August 12, 1998
UW scientists discover a gene that causes deafness and dizziness in mice
Culminating several years of work, scientists at the University of Washington have identified a gene that, when mutant, causes mice to be deaf and to suffer from motor imbalance.
Aptly named, these “deafwaddler” mice lack a protein that transports calcium ions across the plasma membranes of the hair cells. The hair cells transduce sound and control balance in the auditory and vestibular systems of the inner ear.
The research is published in the August issue of Nature Genetics.
Based on the fact that the auditory systems of mice and humans are very similar, researchers led by Dr.

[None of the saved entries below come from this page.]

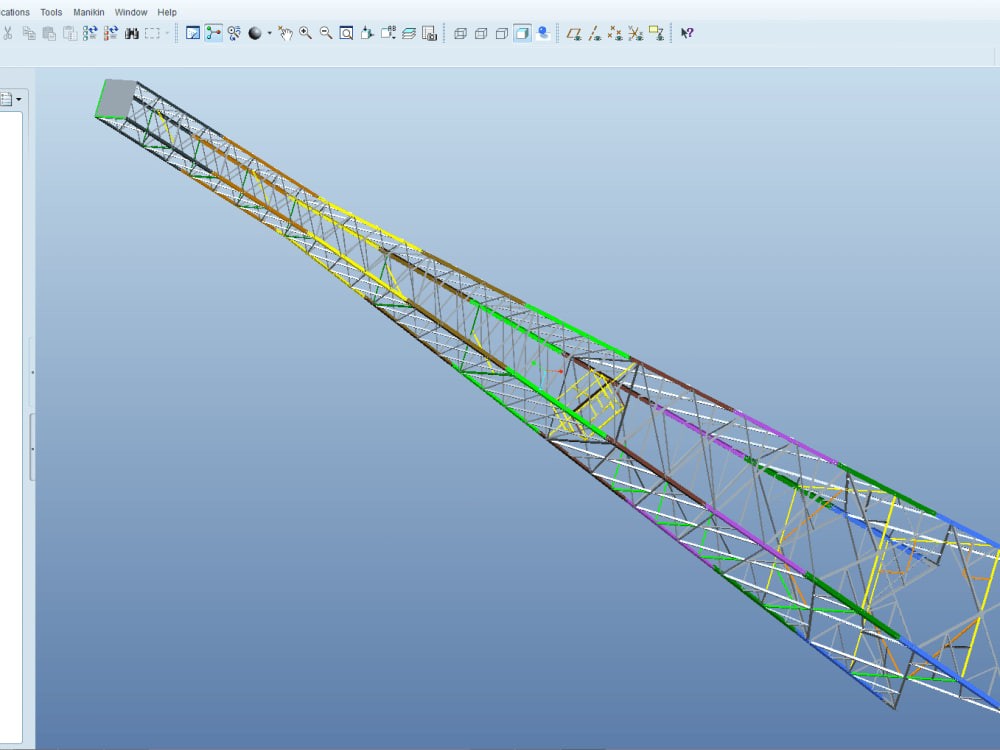The image size is (1000, 750).
Task: Open the appearance sphere dropdown arrow
Action: click(268, 33)

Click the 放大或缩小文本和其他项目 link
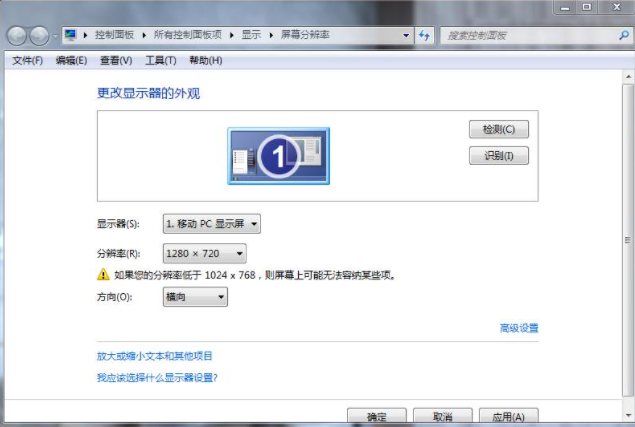click(x=154, y=356)
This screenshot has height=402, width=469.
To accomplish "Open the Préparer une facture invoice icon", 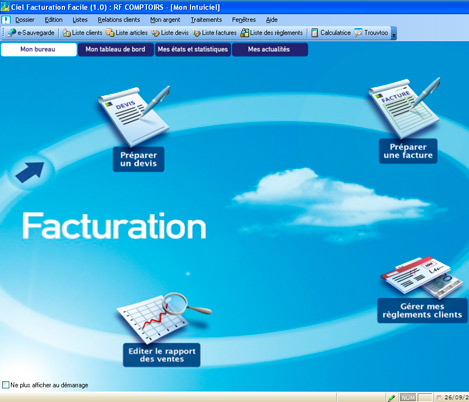I will 405,108.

Bruce Tempel, UW associate professor of otolaryngology-head and neck surgery, plan to extend their studies on deafwaddler mice to examine heritable forms of deafness and vertigo in humans.

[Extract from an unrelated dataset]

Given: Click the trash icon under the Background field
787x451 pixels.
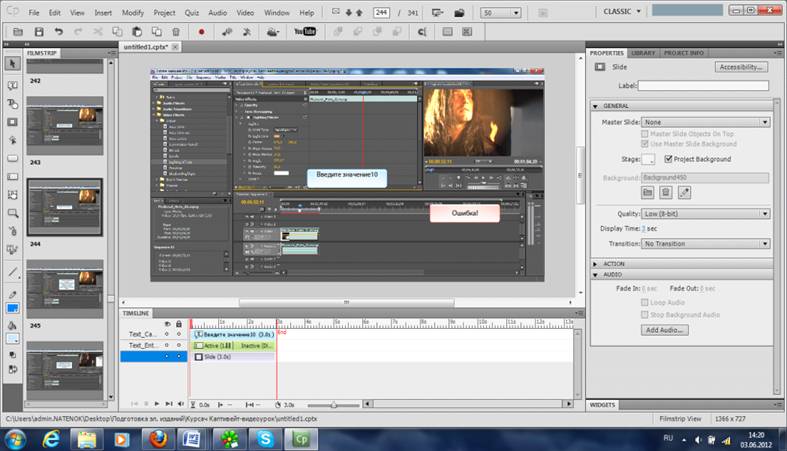Looking at the screenshot, I should (x=665, y=192).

“We study the genes that cause deafness in mice because we can control the genetic background of mice, thereby allowing us to make the jump to humans from a well-examined model organism,” said Tempel. Studies on other mouse mutants have predicted several human deafness genes and have identified new genes that turn out to be critical for normal hearing.
Identification of the gene mutated in the deafwaddler mice is especially interesting to auditory scientists, because the mutation affects the physiological function of hair cells, but leaves them morphologically (structurally) intact. Previously identified genes that cause deafness in mice or humans cause structural changes, resulting in hair cells that never form or develop abnormally.
The deafwaddler mutation affects the ability of the plasma membrane of the cell to transport calcium, which is essential to normal cell function. The ability of the membrane to regulate the cell’s electrical charge is compromised, specifically affecting the calcium balance in the cell. Thus, the hair cell’s ability to transduce information to the auditory nerve about sound and position is compromised, resulting in deafness and vertigo.
Having identified the mutated gene in the mouse, the researchers are now working to find the gene in humans. They will analyze members of families where there is both deafness and dizziness, to determine whether they have a mutation in the equivalent human gene.
While finding the gene may not lead to immediate treatment, the researchers hope the discovery will aid in the development of new pharmacological or gene therapies for people with deafness and vertigo. The deafwaddler mouse will provide a unique genetic model for testing these new therapies.
Co-authors of the study are Drs. Valerie A. Street, Jennifer W. McKee-Johnson and Rosalia C. Fonseca, all of the Virginia Merrill Bloedel Hearing Research Center and the UW Department of Otolaryngology-Head and Neck Surgery; and Dr. Konrad Noben-Trauth of the National Institute on Deafness and Other Communication Disorders.
The research was supported by grants from the NIH and the NIDCD Division of Intramural Research.